**Exercise inputs**
======

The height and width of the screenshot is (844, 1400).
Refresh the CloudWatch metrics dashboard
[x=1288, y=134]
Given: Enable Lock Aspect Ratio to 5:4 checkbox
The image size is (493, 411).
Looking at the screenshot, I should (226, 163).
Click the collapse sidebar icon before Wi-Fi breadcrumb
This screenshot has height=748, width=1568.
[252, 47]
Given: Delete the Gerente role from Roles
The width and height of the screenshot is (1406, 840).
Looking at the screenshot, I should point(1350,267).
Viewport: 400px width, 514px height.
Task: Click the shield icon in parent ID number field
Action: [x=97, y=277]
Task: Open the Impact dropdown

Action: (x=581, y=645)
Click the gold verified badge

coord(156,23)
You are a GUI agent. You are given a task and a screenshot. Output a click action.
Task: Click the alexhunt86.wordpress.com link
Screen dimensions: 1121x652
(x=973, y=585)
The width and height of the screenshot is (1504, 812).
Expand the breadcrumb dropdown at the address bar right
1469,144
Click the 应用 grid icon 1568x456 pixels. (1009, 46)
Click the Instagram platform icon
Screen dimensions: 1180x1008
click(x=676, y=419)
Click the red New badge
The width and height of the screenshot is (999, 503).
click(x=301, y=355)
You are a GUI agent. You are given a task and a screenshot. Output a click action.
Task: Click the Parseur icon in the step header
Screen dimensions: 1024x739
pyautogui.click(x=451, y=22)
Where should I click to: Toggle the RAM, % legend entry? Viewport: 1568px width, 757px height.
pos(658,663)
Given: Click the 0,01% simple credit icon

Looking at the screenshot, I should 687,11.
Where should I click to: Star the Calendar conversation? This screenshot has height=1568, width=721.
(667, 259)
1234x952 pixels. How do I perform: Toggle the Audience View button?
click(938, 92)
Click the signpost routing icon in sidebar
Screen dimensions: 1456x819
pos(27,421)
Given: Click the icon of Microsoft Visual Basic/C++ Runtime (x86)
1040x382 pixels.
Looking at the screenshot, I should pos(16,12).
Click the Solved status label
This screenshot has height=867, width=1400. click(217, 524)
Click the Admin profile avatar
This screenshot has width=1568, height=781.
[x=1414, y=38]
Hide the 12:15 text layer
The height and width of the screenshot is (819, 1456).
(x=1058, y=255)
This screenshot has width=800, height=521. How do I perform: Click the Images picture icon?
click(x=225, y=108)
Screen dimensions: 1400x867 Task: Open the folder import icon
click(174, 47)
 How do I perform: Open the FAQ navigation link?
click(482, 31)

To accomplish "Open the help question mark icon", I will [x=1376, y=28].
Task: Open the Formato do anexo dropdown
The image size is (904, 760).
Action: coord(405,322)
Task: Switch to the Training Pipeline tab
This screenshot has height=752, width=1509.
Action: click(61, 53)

======

**What you will do**
Reproduce the listing from its first line through the line containing "Looking at the screenshot, I should (226, 163).", substituting "panel" for "dashboard" and leaving everything else unchanged.

**Exercise output**
The height and width of the screenshot is (844, 1400).
Refresh the CloudWatch metrics panel
[x=1288, y=134]
Given: Enable Lock Aspect Ratio to 5:4 checkbox
The image size is (493, 411).
Looking at the screenshot, I should (226, 163).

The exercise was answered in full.